If you make changes to the C++ code, you need to rebuild the project. This can be done with:

uv sync --reinstall
uv build

Usage

import jax
import jax.numpy as jnp
from mpi4py import MPI
from jpi import allreduce, scatter, gen_token

# Use mpi4py communicator
comm = MPI.COMM_WORLD
rank = comm.Get_rank()
size = comm.Get_size()

# Fill the root rank with data, others with zeros
if rank == 0:
    x = jnp.arange(2 * size, dtype=jnp.float32)
else:
    x = jnp.zeros(2 * size, dtype=jnp.float32)


# Some example function that uses scatter and allreduce
def func(x):
    # Generate token for synchronization between operations
    token = gen_token()

    # Scatter x from rank 0 to all ranks
    x, token = scatter(x, token, root=0, comm=comm)

    # Each rank can do something different with the array
    if rank == size - 1:
        x = x * 2

    # Perform allreduce (sum) on the scattered array
    result, token = allreduce(x, token, op=MPI.SUM, comm=comm)
    return jnp.sum(result)


# JIT and grad the function
func_jit = jax.jit(func)
func_grad = jax.grad(func)

# Compute result and gradient
result = func_jit(x)
grad_result = func_grad(x)
print(f"Rank {comm.rank} has result {result} and gradient {grad_result}")

# Out
# Rank 0 has result 41.0 and gradient [1. 1. 1. 1. 1. 1. 2. 2.]
# Rank 1 has result 41.0 and gradient [0. 0. 0. 0. 0. 0. 0. 0.]
# Rank 2 has result 41.0 and gradient [0. 0. 0. 0. 0. 0. 0. 0.]
# Rank 3 has result 41.0 and gradient [0. 0. 0. 0. 0. 0. 0. 0.]

Run the above code with MPI using:

mpirun -np 4 uv run examples/intro_example.py

Testing

Tests are implemented using pytest.

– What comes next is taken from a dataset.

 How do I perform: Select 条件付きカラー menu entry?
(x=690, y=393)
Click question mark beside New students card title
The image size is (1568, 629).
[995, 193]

To run the tests with MPI use:

mpirun -np 4 uv run pytest --with-mpi 

License

MIT License. See LICENSE file for details.

Alternatives

This project is inspired by the great mpi4jax. Built using mpi4py.libmpi to exposes MPI C primitives as Cython callables, mpi4jax is currently more mature and has more features. JPI aims to provide a simpler and more extensible framework for integrating MPI with JAX. Additionally, building on top of JAX's FFI allows XLA to better optimize the C++ backend for performance.